== Passage
I regret my nose job because it left me swollen, in pain, and even less confident than before surgery. I want young girls to know self-worth doesn't come from changing their looks.
- Carla Papas, a podcast host and yoga teacher, spoke with Insider on why she regrets her nose job.
- Bella Hadid recently said she regrets her nose job, and surgeons said more people are asking for nose job reversals.
A nose job isn't the key to confidence — and some people with surgically-perfect noses wish they never went under the knife.
Bella Hadid recently told Vogue she regrets the nose job she got at 14-years-old, and wishes she kept the "nose of her ancestors."
"I think I would have grown into it," Hadid said of her slightly larger pre-surgery nose that she may have inherited from her Palestinian father.
Some nose job recipients who feel the same as Hadid went so far as to get surgery to reverse the look. According to Dazed, plastic surgeons are increasingly being asked to reverse old nose jobs.
====
== Data excerpts
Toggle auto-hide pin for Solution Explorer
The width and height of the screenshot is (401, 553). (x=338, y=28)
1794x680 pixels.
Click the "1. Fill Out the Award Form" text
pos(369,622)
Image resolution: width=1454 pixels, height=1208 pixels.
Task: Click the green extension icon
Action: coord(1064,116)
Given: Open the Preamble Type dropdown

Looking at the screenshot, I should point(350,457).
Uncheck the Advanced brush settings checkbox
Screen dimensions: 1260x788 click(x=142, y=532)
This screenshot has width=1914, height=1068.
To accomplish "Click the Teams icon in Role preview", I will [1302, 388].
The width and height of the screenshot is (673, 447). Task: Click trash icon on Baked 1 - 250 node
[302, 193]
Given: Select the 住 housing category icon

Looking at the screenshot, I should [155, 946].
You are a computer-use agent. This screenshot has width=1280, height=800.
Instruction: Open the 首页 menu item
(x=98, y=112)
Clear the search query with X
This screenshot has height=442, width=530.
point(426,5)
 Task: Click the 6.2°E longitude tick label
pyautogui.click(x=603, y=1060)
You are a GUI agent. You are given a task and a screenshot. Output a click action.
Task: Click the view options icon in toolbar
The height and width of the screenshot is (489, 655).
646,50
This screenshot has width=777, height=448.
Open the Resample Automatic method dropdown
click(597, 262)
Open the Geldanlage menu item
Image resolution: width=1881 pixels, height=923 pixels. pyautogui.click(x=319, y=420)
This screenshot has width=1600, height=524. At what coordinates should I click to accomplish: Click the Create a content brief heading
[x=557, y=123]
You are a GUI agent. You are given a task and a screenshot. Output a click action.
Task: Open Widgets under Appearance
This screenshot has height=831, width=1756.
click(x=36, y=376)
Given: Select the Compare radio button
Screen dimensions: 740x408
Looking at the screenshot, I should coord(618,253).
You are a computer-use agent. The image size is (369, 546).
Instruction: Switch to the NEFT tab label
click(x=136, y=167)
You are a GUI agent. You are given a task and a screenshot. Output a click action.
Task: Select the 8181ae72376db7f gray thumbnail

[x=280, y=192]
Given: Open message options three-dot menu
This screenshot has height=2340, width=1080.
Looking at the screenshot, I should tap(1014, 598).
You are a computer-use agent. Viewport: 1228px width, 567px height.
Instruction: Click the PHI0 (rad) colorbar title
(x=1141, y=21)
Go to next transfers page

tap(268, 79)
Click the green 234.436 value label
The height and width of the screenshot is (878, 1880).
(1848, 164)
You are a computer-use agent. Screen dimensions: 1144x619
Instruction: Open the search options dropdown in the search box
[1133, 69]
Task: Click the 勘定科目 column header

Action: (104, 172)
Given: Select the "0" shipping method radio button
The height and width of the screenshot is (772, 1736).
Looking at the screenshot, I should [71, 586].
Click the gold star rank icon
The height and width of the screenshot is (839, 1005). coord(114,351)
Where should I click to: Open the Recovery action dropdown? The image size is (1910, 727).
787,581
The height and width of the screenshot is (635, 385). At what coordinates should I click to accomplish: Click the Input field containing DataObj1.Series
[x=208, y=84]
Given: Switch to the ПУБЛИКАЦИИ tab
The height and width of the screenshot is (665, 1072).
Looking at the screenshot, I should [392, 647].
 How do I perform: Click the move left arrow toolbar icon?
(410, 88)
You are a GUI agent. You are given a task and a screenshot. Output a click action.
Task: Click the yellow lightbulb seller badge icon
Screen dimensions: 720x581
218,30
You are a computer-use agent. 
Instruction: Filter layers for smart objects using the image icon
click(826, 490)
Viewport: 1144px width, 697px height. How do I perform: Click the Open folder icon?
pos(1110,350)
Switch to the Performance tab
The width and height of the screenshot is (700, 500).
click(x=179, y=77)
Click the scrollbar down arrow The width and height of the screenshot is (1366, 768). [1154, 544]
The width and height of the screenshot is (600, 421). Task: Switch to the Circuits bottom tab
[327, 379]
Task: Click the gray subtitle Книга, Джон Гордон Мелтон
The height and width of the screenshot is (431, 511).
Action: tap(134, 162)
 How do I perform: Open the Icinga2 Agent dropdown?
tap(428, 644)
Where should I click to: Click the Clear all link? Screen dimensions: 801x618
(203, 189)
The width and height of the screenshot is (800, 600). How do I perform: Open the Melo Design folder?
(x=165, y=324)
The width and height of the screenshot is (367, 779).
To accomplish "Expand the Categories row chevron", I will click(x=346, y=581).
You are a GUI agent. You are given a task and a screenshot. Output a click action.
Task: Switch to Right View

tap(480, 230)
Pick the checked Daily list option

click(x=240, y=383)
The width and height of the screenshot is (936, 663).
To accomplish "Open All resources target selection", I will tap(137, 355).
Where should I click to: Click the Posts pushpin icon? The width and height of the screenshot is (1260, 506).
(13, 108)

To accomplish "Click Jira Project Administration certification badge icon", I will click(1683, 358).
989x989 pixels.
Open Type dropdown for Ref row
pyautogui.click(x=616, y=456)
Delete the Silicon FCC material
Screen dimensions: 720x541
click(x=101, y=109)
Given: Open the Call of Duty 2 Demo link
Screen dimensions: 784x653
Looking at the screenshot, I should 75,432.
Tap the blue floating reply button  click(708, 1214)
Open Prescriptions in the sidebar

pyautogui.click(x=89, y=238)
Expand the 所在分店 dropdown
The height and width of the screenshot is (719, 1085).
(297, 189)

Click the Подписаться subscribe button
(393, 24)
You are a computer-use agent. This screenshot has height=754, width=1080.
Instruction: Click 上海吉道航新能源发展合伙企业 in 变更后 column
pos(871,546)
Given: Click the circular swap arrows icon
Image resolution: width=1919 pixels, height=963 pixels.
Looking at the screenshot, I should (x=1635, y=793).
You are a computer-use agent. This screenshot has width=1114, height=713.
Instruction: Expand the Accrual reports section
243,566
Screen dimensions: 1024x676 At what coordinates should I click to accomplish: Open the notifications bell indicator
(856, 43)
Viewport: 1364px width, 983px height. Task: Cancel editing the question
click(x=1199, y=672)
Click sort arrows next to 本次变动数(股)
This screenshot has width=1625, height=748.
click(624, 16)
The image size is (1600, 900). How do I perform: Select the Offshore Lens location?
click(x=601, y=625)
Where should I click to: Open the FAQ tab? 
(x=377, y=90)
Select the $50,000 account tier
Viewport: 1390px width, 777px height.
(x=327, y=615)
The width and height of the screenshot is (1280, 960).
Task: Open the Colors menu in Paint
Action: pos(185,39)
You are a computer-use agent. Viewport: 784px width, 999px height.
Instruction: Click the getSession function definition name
====
- **Exercise instructions**
1. According to the article on nose job regret, why does Carla Papas regret her nose job? Answer in one to three sentences.
2. Pick up the article on nose job regret after its final sentence and keep writing it.
The lines are separate material and have no connection to the article on nose job regret.

- **Answers for each item**
1. Carla Papas regrets her nose job because it left her swollen, in pain, and even less confident than she was before the surgery.

2.
Like Hadid, Carla Papas, a yoga teacher and podcast host, regrets the nose job she got at 21 years old. Hadid said she felt removed from her Arab relatives, while Papas, who is of Greek and Slovenian descent, said she lost her connection to her Mediterranean roots.
In an interview with Insider, Papas described how her initial nose job led to swelling, sensitivity, and a look that made her feel worse than before. She said she worries she will long for her "old nose" in the future when she has children who may inherit it.
Now in her 30s, Papas wants young women contemplating surgery to know a nose job does not promise instant confidence.
"When I see something unique about someone else's appearance I think wow how beautiful to be different," Papas told Insider.
"Your value and self worth does not lie within your looks. What you look like is the least interesting thing about you."
Papas insecurity stemmed from teasing in high school
Papas, the co-founder of a MerryBody Online Yoga, Pilates and Meditation Studio, began dreaming of a nose job when she was 13-years-old.
She began feeling self conscious after a boy in lunch line told her to get her "big nose out of here." When talking to her high school friend for support, she reluctantly said that Papas had a "big nose."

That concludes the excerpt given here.